The European wind industry association, WindEurope, has published a report – Financing and Investment Trends – according to which last year the sector invested in the Old Continent 27,000 million euros (almost 520 million every week). The financial muscle thus remains robust (the amount is similar to that of previous years), but the technology has been in 2018 more fruitful than ever before. And is that, thanks to the fall in installation costs (due to constant technological advances), especially in offshore wind, those 27,000 million euros are going to be used to start nothing more and nothing less than 16,700 new megawatts wind, according to WindEurope.
A megawatt of onshore wind power today demands an investment of 1.4 million euros, when just four years ago starting up a megawatt on land required two million euros. The numbers of offshore wind are more striking. Installing one megawatt in the sea in 2015 cost four and a half million euros. Putting it into operation today costs only 2.5 million (55% less). According to the WindEurope Financing and Investment Trends study, most of the investments announced last year have gone ashore -12,500 megawatts-, while the remaining 4,200 megawatts (which will take 38.5% of the 27,000 million mentioned above) will be carried out offshore.
According to data published by WindEurope in this report, a total of 190 wind farms from 22 different European countries announced their Final Investment Decision (FID) last year. The North and West of the Old Continent continue to be the territories most benefited by these investments. The United Kingdom has been the largest investor, especially in offshore wind. Sweden came second. Investments in the South and Central Europe – WindEurope continues – have accounted for only four percent of the total, “although Spain and Poland -matizing from the association- have taken off in 2018”.
According to the study, 2018 has also been a year with a lot of movement in the sector. WindEurope estimates that 24.1 billion euros have been invested in the acquisition of wind farms, “including projects in the development phase and companies in the sector involved in these developments”. The European Wind Industry Association explains that this volume is “much larger” than in previous years. According to WindEurope, the sector’s maturity and fierce competitiveness have attracted more investors, particularly from the financial sector. The association considers that this has been due to the growing confidence that wind technology inspires among new investors.
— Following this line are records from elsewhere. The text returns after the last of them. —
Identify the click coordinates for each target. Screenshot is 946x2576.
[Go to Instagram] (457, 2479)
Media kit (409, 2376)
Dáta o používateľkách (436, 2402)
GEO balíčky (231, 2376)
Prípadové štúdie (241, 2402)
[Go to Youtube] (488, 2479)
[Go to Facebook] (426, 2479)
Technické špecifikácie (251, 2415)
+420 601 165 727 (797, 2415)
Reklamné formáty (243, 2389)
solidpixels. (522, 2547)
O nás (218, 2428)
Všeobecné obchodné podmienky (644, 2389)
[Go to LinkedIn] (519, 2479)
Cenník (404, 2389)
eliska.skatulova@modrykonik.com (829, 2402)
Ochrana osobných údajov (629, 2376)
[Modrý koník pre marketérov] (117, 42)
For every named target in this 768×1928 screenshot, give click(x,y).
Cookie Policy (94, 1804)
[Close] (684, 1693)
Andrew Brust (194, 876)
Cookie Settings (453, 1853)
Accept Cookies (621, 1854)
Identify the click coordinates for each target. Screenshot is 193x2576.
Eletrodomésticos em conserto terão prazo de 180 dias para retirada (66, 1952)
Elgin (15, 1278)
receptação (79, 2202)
WindEurope’s Financing and Investment Trends study also points out that developers are working more and more, financing their projects more and more frequently, with debt. In addition, the new business models have encouraged the diversification of investors, including banks, credit agencies and other institutional bodies. Confidence in technology has driven down interest rates and risk premiums, so that capital reaching the sector is becoming cheaper and cheaper.
Giles Dickson, CEO of WindEurope: “Wind energy has attracted 60% of Europe’s investment in new generation capacity by 2018. And this year has become the year in which the most wind power has been financed. Reducing installation costs means that investors can now start up more power for every euro they invest. And as credit bureaus feel increasingly comfortable, financing costs are falling as well.
The highest representative of the European wind industry association warns however: “Europe must keep up the pace of investment if it wants to meet its 2030 target of 32% renewable quota”. Dickson complains about the insufficiency of the projects, the slowness of the administrations in processing permits, authorizations and so on and the fact that many governments have not yet sufficiently clarified in their Energy and Climate Plans what their wind power objectives are: “if they are clear and ambitious, this will send a signal to investors that will make the projects viable.